Dataset entries

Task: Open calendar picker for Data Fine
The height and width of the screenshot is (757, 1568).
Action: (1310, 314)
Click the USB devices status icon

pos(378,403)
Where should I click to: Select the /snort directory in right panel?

* * *

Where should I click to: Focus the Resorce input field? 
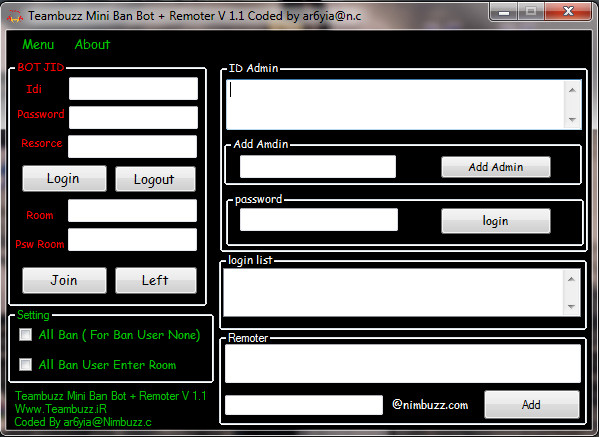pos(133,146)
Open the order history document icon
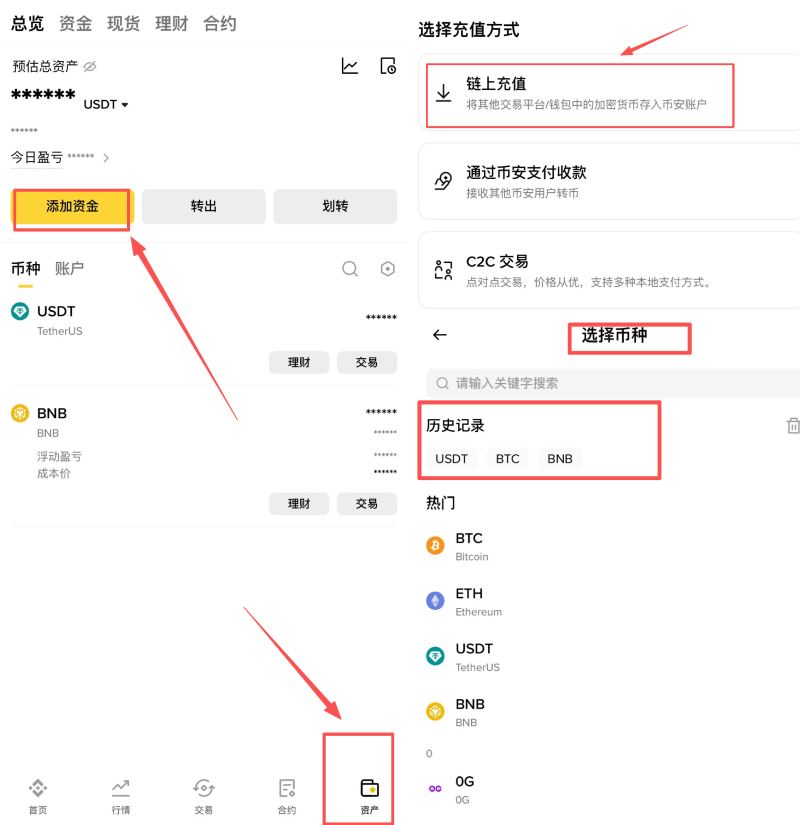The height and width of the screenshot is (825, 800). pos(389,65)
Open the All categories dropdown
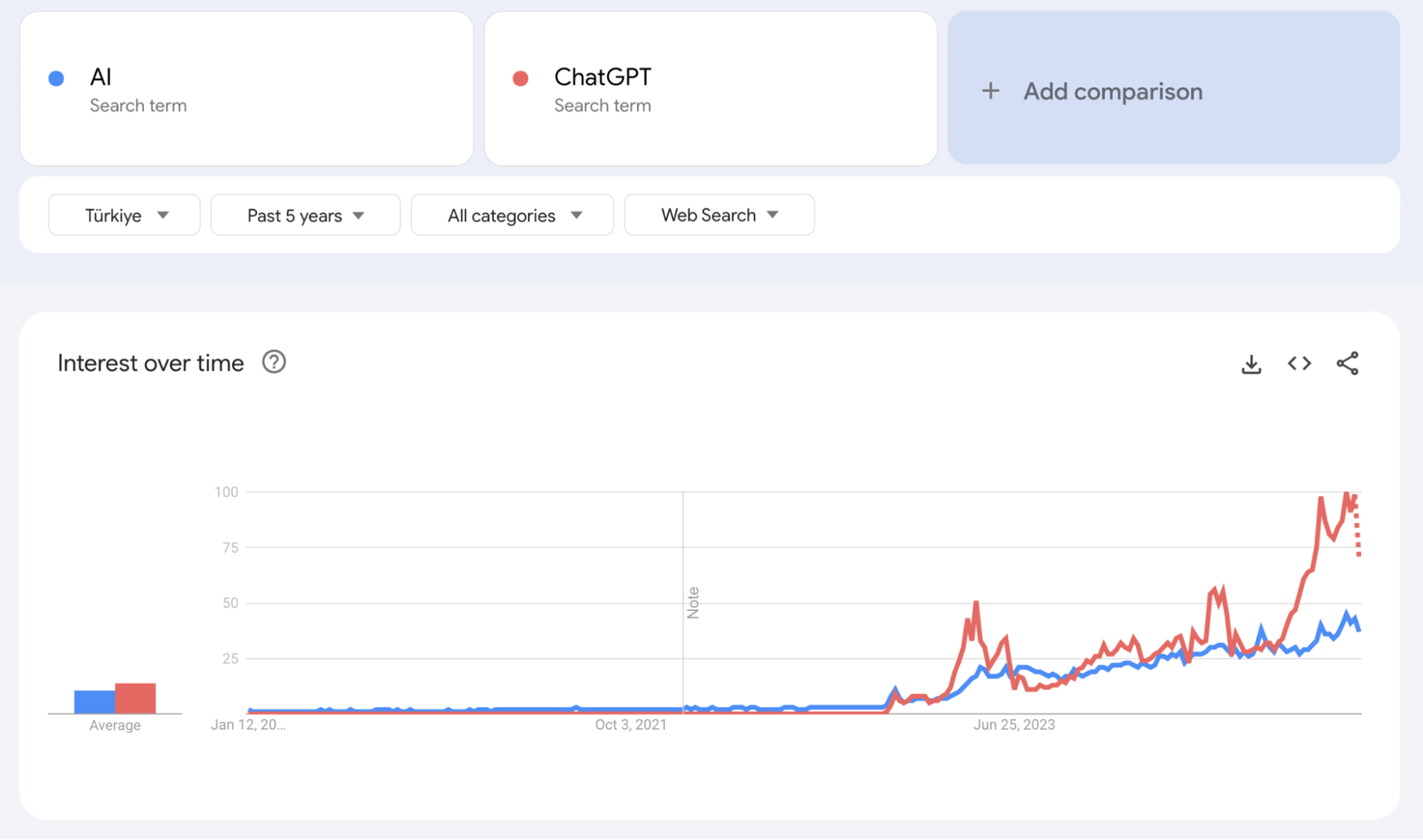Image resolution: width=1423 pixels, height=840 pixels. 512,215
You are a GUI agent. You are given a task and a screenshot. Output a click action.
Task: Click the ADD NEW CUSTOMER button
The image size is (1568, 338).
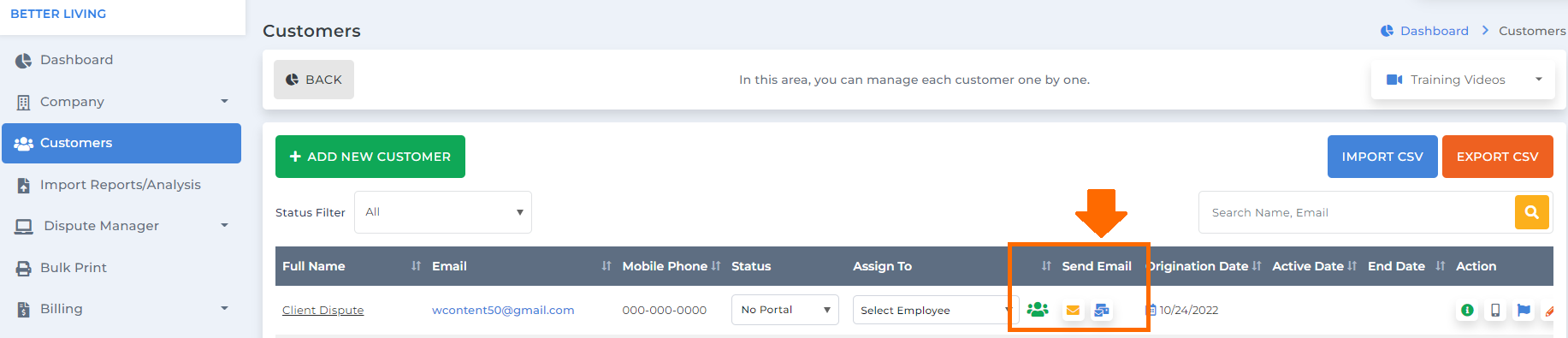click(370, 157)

* **Exercise instructions**
Retype exactly the lines of the data above that fall between the line with "Task: Open calendar picker for Data Fine" and the line with "Where should I click to: Select", inclusive, and add nothing.

* **Your solution**
Task: Open calendar picker for Data Fine
The height and width of the screenshot is (757, 1568).
Action: (1310, 314)
Click the USB devices status icon

pos(378,403)
Where should I click to: Select the /snort directory in right panel?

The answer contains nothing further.